Generalization is essential for biological intelligence, as organisms must adapt to changing environments and select appropriate actions. To achieve superior generalization, it is necessary to acquire compressed representations that avoid rote memorization, making representation learning and feature learning fundamental. It has been theoretically shown that deep learning naturally achieves feature learning through its deep structure, thereby gaining various advantages in generalization. This is particularly crucial for diffusion models and Transformers.
However, due to the non-convexity of the loss function, it is not obvious whether appropriate features can be acquired by stochastic gradient descent. This lecture will also cover the theoretical guarantees for this process. Furthermore, feature learning is significant not only during pre-training but also during test-time inference. This will be demonstrated concisely using in-context learning as an example. Additionally, as a theory of test-time inference, the principles by which chain-of-thought and reinforcement learning improve learning efficiency will be introduced.
Short bio of the organizer
Taiji Suzuki is currently a full Professor in the Department of Mathematical Informatics at the University of Tokyo. He also serves as the team director of “Deep learning theory” team in AIP-RIKEN. He received his Ph.D. degree in information science and technology from the University of Tokyo in 2009. He worked as an assistant professor in the department of mathematical informatics, the University of Tokyo between 2009 and 2013, and then he was an associate professor in the department of mathematical and computing science, Tokyo Institute of Technology between 2013 and 2017. After that, he was an associate professor in the department of mathematical informatics at the University of Tokyo between 2017 and 2024.

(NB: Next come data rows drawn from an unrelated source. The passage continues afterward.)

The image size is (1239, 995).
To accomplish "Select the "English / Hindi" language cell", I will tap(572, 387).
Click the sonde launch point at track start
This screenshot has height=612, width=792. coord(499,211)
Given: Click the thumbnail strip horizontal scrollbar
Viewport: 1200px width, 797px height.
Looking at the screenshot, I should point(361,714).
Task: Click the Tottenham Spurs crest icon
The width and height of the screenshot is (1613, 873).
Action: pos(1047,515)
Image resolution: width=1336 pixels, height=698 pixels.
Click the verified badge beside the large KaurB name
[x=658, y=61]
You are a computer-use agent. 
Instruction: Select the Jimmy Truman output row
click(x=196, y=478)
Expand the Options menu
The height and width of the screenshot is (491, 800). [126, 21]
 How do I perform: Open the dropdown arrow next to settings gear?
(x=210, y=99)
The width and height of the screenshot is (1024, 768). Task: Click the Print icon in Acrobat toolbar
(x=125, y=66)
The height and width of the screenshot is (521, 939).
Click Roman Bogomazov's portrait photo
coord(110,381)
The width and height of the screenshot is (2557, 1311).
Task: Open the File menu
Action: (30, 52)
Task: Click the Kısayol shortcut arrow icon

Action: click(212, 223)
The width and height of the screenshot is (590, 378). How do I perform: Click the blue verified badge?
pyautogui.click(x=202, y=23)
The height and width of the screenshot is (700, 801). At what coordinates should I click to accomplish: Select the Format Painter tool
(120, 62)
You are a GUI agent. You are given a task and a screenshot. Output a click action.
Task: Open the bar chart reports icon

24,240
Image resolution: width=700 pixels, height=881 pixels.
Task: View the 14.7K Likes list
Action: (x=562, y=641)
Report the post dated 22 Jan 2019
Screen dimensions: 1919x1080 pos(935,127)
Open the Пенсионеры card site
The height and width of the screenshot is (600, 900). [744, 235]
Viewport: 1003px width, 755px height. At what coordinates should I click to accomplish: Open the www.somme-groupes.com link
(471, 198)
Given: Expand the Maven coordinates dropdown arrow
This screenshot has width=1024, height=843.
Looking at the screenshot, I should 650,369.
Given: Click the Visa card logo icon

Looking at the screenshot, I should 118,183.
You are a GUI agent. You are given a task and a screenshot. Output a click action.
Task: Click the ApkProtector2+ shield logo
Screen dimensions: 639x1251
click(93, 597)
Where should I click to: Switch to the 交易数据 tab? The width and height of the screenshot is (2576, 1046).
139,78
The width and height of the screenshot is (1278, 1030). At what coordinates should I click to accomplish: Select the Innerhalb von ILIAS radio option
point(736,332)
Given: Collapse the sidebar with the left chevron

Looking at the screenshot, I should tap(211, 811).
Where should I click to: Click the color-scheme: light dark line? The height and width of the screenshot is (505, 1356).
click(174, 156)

He served as area chairs of premier conferences such as NeurIPS, ICML, ICLR and AISTATS, a program chair of ACML2019, and an action editor of the Annals of Statistics. He received the Outstanding Paper Award at ICLR in 2021, the MEXT Young Scientists’ Prize, and Outstanding Achievement Award in 2017 from the Japan Statistical Society. He is interested in deep learning theory, nonparametric statistics, high dimensional statistics, and stochastic optimization. In particular, he is mainly working on deep learning theory from several aspects such as representation ability, generalization ability and optimization ability. He also has devoted stochastic optimization to accelerate large scale machine learning problems including variance reduction methods, Nesterov’s acceleration, federated learning and non-convex noisy optimization.